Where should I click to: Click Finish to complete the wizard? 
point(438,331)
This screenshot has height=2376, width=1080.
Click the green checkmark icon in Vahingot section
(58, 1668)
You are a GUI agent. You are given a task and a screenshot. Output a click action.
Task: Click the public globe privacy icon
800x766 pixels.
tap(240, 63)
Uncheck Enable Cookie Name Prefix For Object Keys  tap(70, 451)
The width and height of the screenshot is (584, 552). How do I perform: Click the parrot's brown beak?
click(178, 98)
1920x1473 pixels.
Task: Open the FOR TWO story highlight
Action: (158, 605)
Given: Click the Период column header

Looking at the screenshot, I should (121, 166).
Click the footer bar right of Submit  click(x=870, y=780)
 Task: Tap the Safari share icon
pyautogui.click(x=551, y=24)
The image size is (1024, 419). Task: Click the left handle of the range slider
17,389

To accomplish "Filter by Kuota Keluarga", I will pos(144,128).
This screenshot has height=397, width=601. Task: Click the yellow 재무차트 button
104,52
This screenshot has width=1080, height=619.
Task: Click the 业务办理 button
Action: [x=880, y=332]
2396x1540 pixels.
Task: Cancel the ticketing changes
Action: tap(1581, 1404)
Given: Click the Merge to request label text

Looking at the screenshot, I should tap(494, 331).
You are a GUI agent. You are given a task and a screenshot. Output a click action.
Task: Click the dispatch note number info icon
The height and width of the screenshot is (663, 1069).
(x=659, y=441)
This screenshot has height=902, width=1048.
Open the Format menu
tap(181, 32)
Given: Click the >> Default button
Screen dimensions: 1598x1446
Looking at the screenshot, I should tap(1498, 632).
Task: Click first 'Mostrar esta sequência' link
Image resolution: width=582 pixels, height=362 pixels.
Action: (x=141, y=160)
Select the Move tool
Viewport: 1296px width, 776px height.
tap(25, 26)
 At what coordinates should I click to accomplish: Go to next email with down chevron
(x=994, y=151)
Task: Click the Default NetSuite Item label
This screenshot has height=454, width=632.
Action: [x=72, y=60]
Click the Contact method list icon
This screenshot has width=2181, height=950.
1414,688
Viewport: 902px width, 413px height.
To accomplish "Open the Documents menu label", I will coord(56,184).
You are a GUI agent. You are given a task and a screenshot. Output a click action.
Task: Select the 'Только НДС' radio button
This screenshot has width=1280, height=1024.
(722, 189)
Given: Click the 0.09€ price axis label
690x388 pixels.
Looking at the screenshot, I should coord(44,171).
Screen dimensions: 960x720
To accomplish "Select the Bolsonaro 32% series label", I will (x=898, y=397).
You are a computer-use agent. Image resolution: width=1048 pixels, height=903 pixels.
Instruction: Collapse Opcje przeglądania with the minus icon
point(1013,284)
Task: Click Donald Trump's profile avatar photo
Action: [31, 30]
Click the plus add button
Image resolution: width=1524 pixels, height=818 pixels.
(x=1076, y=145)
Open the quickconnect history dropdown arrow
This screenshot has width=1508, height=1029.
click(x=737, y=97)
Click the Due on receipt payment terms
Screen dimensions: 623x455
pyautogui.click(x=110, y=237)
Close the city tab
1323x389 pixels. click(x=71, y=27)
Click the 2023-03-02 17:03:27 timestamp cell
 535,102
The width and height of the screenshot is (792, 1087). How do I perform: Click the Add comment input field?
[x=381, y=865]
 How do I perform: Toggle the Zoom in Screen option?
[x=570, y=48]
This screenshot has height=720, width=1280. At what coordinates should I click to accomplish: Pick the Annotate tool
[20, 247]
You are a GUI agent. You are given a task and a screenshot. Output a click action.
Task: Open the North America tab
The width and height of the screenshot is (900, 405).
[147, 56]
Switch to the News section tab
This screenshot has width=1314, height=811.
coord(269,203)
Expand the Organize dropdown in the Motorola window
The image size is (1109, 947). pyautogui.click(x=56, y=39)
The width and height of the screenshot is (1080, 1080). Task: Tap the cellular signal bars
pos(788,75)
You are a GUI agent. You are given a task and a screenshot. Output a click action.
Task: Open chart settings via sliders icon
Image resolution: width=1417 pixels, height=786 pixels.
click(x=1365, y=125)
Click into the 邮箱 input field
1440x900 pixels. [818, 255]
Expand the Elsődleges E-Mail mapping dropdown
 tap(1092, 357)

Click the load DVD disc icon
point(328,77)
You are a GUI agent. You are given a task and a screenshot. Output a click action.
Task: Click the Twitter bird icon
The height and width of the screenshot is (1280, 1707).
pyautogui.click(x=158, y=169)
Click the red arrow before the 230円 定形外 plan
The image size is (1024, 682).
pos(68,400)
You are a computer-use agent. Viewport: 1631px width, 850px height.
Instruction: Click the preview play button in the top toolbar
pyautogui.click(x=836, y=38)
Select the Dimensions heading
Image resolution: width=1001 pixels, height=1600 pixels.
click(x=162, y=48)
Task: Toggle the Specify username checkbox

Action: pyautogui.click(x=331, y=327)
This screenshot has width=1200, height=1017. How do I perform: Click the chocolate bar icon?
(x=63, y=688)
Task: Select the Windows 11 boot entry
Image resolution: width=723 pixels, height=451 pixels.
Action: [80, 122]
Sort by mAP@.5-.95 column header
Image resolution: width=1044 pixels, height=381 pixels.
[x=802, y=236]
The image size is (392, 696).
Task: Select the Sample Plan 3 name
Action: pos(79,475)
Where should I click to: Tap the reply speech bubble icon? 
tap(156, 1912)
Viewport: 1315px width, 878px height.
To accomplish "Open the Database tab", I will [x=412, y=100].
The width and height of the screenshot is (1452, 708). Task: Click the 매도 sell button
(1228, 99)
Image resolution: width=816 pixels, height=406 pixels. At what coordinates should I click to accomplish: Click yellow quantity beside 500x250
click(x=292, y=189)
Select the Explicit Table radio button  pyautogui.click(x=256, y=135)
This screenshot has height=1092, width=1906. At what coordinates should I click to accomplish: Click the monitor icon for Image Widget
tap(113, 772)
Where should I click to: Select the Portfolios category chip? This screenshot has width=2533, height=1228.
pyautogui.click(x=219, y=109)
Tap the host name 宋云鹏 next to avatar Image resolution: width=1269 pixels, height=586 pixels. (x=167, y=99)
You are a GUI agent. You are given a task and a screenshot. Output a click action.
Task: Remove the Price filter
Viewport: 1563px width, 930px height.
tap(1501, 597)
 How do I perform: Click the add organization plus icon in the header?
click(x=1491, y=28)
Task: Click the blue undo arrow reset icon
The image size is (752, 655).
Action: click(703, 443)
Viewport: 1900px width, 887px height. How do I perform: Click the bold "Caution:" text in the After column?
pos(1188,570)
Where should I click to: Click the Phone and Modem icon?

What the task asks: Using the entries shown above, reproduce verbatim the lines from the line bearing "The image size is (1024, 682)." to the line bearing "You are a computer-use agent. Viewport: 1631px", inclusive.

Solution below:
The image size is (1024, 682).
pos(68,400)
You are a computer-use agent. Viewport: 1631px width, 850px height.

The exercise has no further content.